Stated task: Repeat word for word the stretch of records from the line containing "Describe the element at coordinates (1055, 584)" through the line containing "center [700, 169].", both of those lines included.

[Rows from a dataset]
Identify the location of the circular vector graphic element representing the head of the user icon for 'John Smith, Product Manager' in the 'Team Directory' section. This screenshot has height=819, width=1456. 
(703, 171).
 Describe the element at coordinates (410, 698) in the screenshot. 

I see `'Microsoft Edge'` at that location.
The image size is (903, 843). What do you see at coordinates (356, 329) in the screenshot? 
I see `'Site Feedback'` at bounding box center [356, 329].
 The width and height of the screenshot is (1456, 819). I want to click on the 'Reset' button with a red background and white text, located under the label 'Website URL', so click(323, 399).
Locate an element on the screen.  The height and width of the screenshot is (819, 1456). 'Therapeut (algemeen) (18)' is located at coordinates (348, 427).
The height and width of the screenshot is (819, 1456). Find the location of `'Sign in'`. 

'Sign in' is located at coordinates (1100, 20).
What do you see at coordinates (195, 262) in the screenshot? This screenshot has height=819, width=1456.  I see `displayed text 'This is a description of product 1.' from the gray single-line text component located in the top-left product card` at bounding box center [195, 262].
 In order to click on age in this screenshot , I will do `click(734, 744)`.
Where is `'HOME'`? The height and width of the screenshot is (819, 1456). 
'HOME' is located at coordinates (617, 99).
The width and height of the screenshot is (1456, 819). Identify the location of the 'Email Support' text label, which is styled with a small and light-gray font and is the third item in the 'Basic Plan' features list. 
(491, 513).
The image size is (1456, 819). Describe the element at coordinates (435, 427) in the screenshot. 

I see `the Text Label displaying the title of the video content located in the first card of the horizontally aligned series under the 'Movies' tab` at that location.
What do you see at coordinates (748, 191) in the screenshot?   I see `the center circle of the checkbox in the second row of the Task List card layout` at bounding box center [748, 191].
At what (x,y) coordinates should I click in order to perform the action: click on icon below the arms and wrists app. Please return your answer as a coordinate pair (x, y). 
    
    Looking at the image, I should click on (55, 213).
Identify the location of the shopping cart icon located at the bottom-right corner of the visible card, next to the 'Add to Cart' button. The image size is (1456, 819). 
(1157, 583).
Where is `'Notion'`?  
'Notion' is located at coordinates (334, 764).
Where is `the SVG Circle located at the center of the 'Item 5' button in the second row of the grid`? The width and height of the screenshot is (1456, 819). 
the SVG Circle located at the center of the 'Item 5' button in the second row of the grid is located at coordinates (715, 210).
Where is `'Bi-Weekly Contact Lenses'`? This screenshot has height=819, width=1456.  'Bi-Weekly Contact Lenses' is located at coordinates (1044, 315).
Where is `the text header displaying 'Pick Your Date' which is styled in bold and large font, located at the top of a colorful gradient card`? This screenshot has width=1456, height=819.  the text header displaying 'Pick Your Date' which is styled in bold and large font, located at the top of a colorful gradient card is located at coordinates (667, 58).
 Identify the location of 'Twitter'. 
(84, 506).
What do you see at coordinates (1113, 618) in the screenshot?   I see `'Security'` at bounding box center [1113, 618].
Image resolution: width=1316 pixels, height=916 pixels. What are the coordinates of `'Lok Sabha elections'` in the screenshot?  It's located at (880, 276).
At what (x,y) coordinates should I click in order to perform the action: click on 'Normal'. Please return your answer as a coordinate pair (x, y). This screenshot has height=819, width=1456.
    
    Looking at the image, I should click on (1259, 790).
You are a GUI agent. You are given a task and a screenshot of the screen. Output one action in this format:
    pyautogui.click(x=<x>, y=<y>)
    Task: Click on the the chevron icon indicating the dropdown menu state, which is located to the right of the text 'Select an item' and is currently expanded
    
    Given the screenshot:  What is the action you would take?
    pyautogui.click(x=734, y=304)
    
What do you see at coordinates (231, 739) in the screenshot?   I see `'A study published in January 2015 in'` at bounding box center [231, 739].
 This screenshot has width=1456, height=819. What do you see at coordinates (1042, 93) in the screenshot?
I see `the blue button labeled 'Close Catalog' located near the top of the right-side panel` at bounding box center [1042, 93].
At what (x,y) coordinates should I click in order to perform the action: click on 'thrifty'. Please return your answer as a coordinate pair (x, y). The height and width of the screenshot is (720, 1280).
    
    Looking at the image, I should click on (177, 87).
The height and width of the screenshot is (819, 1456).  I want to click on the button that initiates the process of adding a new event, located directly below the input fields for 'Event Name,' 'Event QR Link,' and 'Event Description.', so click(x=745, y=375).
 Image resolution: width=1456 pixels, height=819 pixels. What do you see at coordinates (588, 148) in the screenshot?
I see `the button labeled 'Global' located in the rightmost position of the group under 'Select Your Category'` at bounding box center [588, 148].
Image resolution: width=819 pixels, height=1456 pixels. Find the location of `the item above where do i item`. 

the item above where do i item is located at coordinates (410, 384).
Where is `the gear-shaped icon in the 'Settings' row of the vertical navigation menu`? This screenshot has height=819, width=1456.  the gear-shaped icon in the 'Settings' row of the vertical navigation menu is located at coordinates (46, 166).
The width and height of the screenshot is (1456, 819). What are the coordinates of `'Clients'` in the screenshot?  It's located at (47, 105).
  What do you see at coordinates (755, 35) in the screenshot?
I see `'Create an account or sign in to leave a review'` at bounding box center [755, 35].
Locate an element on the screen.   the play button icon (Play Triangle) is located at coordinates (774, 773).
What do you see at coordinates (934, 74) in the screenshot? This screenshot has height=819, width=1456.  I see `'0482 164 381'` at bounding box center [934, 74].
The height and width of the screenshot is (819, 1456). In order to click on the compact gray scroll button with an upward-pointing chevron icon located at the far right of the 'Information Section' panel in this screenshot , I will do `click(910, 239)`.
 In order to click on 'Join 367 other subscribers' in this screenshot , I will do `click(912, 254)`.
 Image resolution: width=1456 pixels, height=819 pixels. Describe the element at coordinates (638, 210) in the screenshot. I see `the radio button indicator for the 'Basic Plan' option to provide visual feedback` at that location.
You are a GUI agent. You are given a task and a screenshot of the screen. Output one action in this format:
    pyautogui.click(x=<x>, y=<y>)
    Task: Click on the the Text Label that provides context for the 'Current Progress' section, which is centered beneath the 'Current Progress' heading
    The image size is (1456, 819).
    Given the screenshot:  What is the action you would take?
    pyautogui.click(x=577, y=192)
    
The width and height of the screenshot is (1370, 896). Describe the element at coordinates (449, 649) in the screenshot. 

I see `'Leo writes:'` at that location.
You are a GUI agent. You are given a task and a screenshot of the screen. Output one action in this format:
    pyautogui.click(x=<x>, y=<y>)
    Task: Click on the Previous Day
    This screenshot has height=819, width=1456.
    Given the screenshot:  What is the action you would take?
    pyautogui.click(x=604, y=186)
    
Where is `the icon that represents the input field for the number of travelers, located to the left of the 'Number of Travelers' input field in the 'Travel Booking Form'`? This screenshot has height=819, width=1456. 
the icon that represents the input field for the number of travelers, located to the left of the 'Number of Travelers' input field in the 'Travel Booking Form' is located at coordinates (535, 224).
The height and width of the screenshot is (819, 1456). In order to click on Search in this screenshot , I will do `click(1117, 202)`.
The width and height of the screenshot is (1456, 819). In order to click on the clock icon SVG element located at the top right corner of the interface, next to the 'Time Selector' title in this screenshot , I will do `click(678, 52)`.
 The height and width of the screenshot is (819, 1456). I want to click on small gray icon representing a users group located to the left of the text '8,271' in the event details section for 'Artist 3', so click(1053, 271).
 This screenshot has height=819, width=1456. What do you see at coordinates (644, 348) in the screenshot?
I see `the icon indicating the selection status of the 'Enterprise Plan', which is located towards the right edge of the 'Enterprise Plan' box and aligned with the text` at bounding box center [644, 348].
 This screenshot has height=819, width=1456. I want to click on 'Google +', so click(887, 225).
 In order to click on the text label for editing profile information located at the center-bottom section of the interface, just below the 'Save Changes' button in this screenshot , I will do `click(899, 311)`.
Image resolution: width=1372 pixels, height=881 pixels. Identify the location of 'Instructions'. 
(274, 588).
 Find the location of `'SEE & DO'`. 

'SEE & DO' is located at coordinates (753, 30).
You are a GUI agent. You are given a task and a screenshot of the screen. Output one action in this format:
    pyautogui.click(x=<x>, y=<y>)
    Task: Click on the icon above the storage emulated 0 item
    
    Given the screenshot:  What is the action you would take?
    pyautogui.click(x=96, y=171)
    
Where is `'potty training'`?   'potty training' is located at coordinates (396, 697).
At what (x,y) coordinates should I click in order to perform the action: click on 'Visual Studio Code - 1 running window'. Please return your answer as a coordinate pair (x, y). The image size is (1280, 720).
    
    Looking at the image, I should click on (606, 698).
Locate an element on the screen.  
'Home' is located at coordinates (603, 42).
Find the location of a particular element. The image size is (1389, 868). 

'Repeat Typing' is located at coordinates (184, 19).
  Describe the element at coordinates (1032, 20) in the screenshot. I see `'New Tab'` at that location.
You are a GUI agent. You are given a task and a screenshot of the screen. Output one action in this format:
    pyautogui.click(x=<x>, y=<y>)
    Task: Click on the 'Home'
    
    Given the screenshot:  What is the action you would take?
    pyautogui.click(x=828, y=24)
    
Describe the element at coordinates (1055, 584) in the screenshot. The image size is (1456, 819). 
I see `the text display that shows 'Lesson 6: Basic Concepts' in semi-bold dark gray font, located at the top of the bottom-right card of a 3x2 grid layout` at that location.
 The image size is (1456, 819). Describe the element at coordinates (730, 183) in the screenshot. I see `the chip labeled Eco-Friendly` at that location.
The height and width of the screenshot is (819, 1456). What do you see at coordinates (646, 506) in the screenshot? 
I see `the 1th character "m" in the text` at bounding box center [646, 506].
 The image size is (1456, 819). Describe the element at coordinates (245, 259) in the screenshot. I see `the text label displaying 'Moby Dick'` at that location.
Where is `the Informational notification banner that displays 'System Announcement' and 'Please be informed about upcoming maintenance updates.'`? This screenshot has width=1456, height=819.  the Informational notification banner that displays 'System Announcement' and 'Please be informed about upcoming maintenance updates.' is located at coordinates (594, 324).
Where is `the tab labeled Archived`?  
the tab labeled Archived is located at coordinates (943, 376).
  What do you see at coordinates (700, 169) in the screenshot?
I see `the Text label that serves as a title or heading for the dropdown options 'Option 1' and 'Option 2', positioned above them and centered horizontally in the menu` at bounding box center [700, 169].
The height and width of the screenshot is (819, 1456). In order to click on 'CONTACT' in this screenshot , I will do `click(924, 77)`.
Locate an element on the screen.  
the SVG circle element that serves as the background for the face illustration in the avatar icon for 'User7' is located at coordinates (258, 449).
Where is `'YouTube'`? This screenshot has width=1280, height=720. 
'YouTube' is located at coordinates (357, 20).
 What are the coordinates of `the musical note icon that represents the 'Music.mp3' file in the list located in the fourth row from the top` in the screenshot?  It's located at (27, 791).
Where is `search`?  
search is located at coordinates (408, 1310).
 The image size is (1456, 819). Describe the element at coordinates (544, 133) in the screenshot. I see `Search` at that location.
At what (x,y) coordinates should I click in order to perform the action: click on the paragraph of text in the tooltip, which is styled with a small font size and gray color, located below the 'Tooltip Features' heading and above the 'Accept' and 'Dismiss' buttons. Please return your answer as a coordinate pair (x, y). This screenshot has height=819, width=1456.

Response:
Describe the element at coordinates (1055, 584) in the screenshot. The image size is (1456, 819). 
I see `the text display that shows 'Lesson 6: Basic Concepts' in semi-bold dark gray font, located at the top of the bottom-right card of a 3x2 grid layout` at that location.
 The image size is (1456, 819). Describe the element at coordinates (730, 183) in the screenshot. I see `the chip labeled Eco-Friendly` at that location.
The height and width of the screenshot is (819, 1456). What do you see at coordinates (646, 506) in the screenshot? 
I see `the 1th character "m" in the text` at bounding box center [646, 506].
 The image size is (1456, 819). Describe the element at coordinates (245, 259) in the screenshot. I see `the text label displaying 'Moby Dick'` at that location.
Where is `the Informational notification banner that displays 'System Announcement' and 'Please be informed about upcoming maintenance updates.'`? This screenshot has width=1456, height=819.  the Informational notification banner that displays 'System Announcement' and 'Please be informed about upcoming maintenance updates.' is located at coordinates (594, 324).
Where is `the tab labeled Archived`?  
the tab labeled Archived is located at coordinates (943, 376).
  What do you see at coordinates (700, 169) in the screenshot?
I see `the Text label that serves as a title or heading for the dropdown options 'Option 1' and 'Option 2', positioned above them and centered horizontally in the menu` at bounding box center [700, 169].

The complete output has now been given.